Posted on January 18, 2022 by 40 Mile Commentator
Photo Submitted by T.J. Schwanky Volunteers are pictured here installing antelope fencing in a file photo.

By Kendall King

Southern Alberta Newspapers

Since its inception in 2009, the Pronghorn Corridor Enhancement Project – an effort to make fencing easier for pronghorns to pass through – has grown in popularity, so much so there is a waiting list for the 2022 year.

“It’s a project initiated by Alberta Fish and Game Association, for which Alberta Conservation Association has been a partner with since the start,” Paul Jones, senior biologist with the Alberta Conservation Association, told southern Alberta Newspapers.

“Pronghorns, even though they have the physical ability to jump fences like deer, would tend to crawl underneath the bottom wire (of wire fences),” said Jones. “When it’s too low, fences become barriers to their movement and a lot of times, when it’s barbed, it scrapes their back and pulls hair off of it. (As a result the pronghorns can) get frost bite on their backs and on their necks.”

“The goal of the project is to work with landowners to raise the bottom wire (of wire fences) to 46 cm and, when it’s barbed, replace it with double stranded wire.”

When the wire is raised and no longer has barbs, pronghorn are easily and safely able to pass through, while ranch animals, such as cattle and horses are still contained.

“It’ll translate into greater survivor-ship of pronghorns,” said Jones.

While Jones says Alberta’s pronghorn numbers remain relatively steady, some subspecies residing in other geographic locations are considered threatened or endangered.

“Pronghorn are endemic to North America. They evolved on the plains of North America. They’re closest relative genetically, is the giraffe of Africa – which is kind of a neat thing. They are the second fastest land mammal behind cheetahs. They can reach speeds of up to 100 km an hour when they run,” said Jones.

The project not only helps to protect Alberta’s existing pronghorn population, it also comes with no cost to landowners.

“The AFGA raises funds to purchase all of the materials and then we do a fencing weekend project where (AFGA and ACA staff and volunteers) tack up the wire for the landowner.
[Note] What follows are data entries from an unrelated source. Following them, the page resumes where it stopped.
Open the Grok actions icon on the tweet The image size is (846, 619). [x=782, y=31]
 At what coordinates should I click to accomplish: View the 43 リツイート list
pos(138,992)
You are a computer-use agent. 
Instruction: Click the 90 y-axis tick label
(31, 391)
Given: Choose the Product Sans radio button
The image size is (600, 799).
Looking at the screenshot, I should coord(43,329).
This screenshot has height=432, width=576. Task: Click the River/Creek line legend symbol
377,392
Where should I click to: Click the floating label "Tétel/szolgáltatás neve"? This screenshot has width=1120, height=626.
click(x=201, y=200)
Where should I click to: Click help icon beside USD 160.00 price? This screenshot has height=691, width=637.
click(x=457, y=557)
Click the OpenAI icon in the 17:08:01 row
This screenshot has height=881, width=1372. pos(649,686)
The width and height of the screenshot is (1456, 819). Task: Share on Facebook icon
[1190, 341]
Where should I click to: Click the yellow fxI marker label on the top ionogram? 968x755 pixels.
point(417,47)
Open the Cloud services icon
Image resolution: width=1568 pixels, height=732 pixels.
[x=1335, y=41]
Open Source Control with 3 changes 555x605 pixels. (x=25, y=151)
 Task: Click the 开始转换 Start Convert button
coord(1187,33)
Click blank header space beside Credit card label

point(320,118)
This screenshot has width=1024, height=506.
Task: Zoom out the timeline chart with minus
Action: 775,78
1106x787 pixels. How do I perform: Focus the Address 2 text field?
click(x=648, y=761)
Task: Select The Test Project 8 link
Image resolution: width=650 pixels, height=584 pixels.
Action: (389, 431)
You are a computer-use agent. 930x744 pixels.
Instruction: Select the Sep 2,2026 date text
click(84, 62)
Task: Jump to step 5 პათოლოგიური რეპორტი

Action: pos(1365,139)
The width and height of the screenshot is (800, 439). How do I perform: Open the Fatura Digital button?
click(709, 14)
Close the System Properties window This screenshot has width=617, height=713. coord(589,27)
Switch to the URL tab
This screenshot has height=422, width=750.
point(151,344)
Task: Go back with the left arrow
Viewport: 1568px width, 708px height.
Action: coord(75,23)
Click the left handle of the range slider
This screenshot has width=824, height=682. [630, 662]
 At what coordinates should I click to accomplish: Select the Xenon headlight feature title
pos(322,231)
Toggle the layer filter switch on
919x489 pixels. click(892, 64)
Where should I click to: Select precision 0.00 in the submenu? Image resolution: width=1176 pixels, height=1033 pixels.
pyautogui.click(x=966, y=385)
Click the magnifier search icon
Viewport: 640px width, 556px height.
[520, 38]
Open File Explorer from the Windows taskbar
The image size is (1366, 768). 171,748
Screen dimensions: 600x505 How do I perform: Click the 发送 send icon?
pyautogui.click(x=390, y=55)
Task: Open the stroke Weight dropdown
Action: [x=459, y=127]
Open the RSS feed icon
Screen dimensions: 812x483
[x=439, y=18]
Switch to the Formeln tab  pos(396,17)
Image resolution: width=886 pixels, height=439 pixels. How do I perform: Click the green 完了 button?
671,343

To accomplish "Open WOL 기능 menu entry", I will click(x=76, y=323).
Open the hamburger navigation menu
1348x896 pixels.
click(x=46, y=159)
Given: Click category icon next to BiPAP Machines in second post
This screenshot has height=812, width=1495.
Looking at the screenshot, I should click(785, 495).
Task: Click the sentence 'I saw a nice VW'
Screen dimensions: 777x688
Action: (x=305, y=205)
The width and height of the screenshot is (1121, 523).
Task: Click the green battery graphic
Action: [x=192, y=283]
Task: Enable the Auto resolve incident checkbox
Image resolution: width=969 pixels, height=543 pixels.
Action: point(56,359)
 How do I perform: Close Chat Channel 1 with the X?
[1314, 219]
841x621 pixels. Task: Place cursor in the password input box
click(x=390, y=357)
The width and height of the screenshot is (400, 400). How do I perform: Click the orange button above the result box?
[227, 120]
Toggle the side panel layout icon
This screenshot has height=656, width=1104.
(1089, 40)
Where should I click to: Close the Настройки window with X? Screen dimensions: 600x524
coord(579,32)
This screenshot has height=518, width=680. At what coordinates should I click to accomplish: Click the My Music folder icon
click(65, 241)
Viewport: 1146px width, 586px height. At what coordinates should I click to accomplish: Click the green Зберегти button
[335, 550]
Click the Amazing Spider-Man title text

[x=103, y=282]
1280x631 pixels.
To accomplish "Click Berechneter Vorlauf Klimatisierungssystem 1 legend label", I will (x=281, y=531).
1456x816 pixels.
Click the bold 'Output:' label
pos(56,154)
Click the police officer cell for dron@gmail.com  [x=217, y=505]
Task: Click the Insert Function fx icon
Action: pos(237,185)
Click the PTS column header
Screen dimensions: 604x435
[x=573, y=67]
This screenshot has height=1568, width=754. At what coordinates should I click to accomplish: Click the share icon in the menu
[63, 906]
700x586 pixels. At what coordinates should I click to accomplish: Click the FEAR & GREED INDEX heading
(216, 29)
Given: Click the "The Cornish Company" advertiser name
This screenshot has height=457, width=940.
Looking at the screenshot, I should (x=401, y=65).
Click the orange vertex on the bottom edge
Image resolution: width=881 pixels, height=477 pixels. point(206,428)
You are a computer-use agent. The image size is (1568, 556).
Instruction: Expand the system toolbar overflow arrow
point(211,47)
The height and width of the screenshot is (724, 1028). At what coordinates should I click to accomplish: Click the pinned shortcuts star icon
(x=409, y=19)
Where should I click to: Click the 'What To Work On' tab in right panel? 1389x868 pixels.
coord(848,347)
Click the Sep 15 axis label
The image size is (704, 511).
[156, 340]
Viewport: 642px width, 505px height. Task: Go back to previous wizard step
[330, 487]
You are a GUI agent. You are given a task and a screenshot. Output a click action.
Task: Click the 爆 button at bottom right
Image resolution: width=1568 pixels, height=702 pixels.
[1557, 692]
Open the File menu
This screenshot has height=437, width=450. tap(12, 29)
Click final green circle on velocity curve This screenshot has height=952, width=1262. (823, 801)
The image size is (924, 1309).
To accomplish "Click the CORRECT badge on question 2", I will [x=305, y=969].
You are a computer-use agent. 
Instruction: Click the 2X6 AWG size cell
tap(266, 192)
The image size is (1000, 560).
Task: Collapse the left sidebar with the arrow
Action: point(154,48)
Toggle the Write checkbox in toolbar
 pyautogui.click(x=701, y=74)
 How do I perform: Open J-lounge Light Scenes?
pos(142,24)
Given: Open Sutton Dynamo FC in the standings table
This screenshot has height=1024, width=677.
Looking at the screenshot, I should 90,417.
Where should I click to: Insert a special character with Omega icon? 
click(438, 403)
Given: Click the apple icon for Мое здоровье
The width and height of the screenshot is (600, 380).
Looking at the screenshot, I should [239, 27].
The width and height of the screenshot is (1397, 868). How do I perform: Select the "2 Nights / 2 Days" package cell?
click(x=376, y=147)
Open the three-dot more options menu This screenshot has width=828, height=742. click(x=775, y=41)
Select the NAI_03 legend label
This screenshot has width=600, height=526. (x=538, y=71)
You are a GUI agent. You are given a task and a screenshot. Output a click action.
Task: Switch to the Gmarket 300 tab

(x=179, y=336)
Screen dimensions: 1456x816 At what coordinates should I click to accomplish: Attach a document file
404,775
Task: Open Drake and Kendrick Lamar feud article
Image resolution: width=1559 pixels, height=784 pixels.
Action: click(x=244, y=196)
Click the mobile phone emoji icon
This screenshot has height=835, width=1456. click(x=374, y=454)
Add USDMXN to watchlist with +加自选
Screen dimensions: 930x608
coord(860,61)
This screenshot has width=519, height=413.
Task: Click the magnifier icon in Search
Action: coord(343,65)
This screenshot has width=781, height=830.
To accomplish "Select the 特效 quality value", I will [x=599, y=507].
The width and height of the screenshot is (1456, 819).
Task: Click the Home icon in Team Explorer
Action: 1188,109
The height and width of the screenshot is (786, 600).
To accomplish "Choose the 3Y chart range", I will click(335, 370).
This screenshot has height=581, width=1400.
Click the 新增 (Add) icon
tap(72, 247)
So, really, it’s a win-win situation for the sportsmen, conservation groups and the landowners,” said Jones.

T.J. Schwanky, wildlife projects facilitator with the Alberta Fish and Game Association, is grateful to all individuals who donate time to the project.

“This project is volunteer driven and they are the heart of the project,” he told Southern Alberta Newspapers

Jones is grateful to volunteers and landowners who work together to make the Pronghorn Corridor Enhancement Project possible.

“Since the project began in 2009, we’ve done over 560 km of fencing in the grasslands of southern Alberta – just a little bit north of CFB Suffield, down towards the Montana border,” said Jones.

Information about the project has largely spread by word-of-mouth, he said, however landowners who have not yet taken part but are interested are invited to contact the AFGA or ACA for more information or to join the waiting list.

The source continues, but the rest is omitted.